5. L'usage des réseaux.

Nous terminons par ce par quoi nous aurions pu commencer, mais il nous est apparu que cette question ne s'éclairait qu'à la lumière de toutes les autres.

Dans l'enquête que nous avons menée, tant l'an passé au cours de la première étude que cette année (2000), il nous est apparu une tendance à une double confusion :

- d'une part, tendance à réduire le réseau à un tuyau, en supposant que l'essentiel des problèmes était résolu,

- d'autre part, tendance à occulter le fait que le Net, par définition, est un réseau : un réseau de réseaux au plan technique, mais aussi un réseau de sites et de pages qui s'inscrivent dans des ordinateurs, avec une configuration en perpétuelle évolution.

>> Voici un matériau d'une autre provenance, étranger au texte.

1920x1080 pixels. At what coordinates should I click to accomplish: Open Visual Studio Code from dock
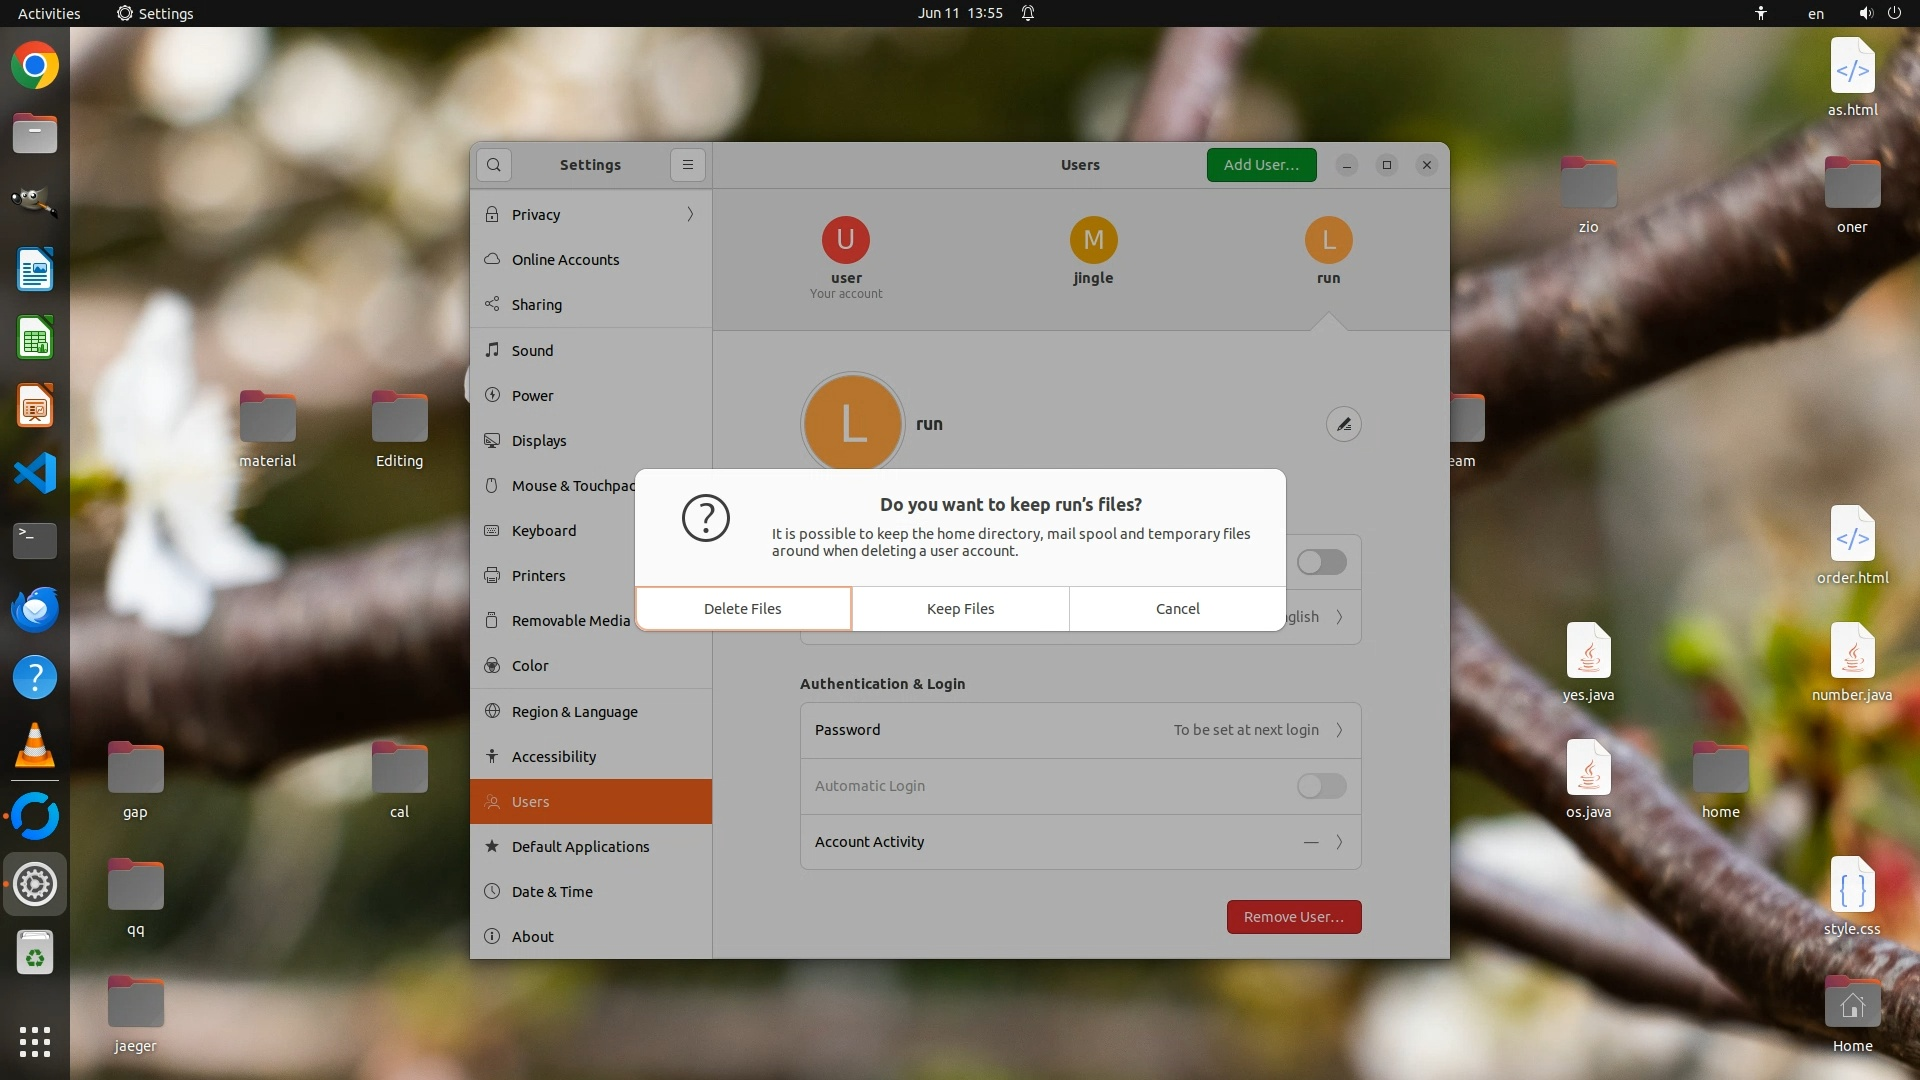35,473
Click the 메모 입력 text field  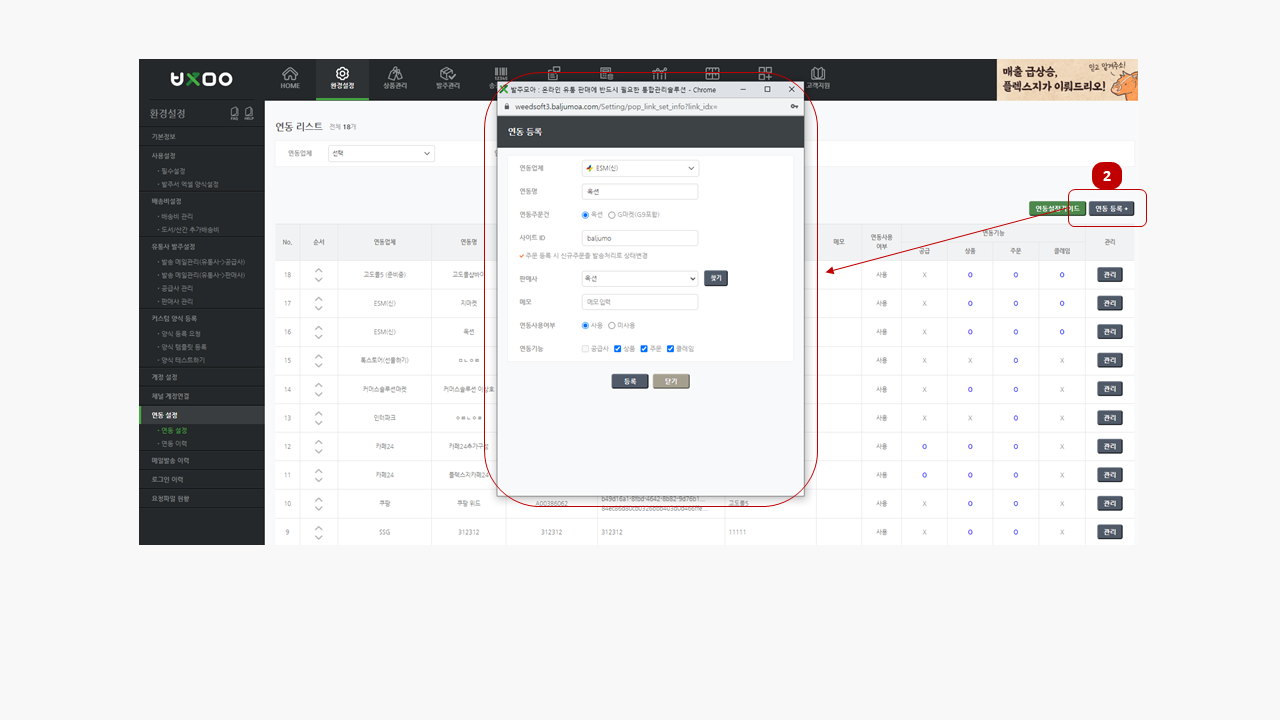point(640,302)
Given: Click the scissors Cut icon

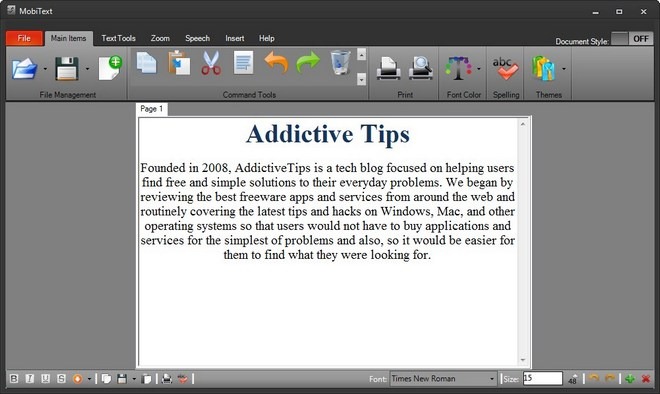Looking at the screenshot, I should coord(211,64).
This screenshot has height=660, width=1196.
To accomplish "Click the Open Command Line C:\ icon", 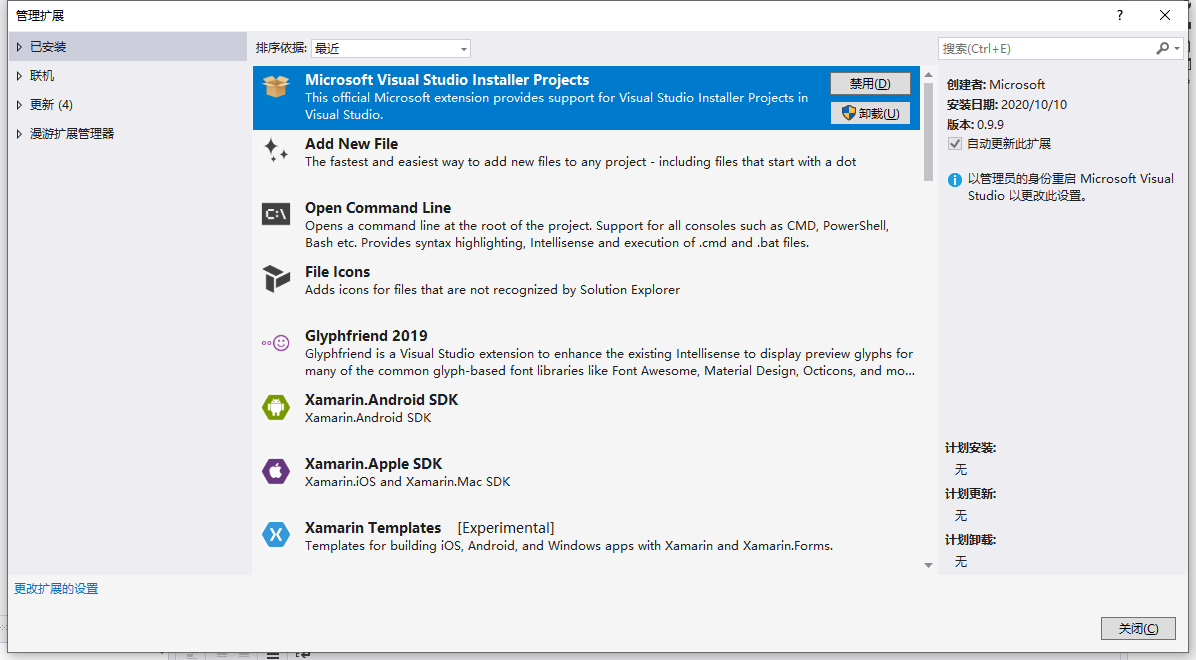I will [x=276, y=215].
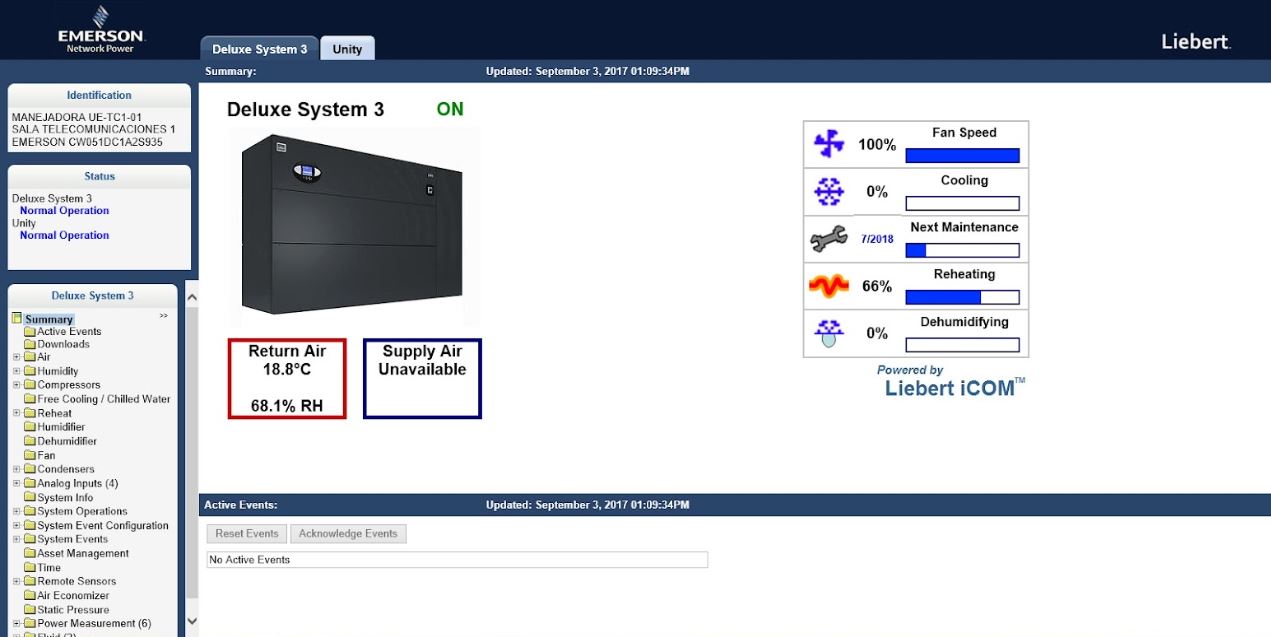Collapse the tree panel with >> arrows
The width and height of the screenshot is (1271, 637).
(164, 316)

a) Le réseau comme service.

A l'évidence, dans la problématique d'Internet, le réseau ne se réduit pas à être un tuyau qui transportent des données (et toutes les formes de multimédia). Sa signification doit partir des usagers. De ce point de vue, le problème est loin d'être réglé : - on a raison d'insister sur le débit, mais la signification essentielle de ce débit est bien dans les usages qu'il offre. Certaines agences nous ont fait remarquer que FT avait eu une approche très " technologique " du haut débit : mettre l'accent sur l'ADSL ou employer le terme " Netissimo " est compréhensible pour une clientèle avertie qui sait convertir les termes techniques en des améliorations/transformations d'usage. Remarquons d'ailleurs que réduire le haut débit à l'Internet " rapide " est faux : une partie des avantages offerts par l'ADSL réside dans l'accès à du multimédia, dans des conditions impossibles jusqu'alors, et dans l'accès à un nouveau mode de facturation (qui en soi est un service essentiel). Et est-on certain que ces formulations soient de large audience ? Certainement l'année 2001 sera celle du début de la banalisation du haut débit. Qui dit banalisation dit aussi modification dans les argumentaires et présentations. - Mais il faut aussi tenir compte de la mauvaise qualité persistante du service offert par le Net : la fréquence des interruptions, par exemple, n'est pas purement imputable au débit, mais à la constitution originaire du Net, comme réseau de réseaux. Certes, il est vrai que des efforts constants sont faits pour améliorer cette qualité (en particulier dans les nœuds de reroutage). On peut tabler sur une qualité qui s'améliore, mais certainement pas sur un problème actuellement réglé. C'est à ce point vrai que certains usages, comme la diffusion de films sur le Net, ont du être reportés, parce que la qualité du réseau ne le permettait pas . Certes, les problèmes techniques, comme tous les problèmes techniques, finiront par être résolus. Mais nous voulons simplement signifier que considérer le réseau sous l'angle du service, c'est le voir autrement que comme un grand tuyau dont la construction serait pour l'essentiel achevée (grâce aux backbones). On sait, par ailleurs, que le réseau est déjà confronté à des problèmes de sous-dimensionnement.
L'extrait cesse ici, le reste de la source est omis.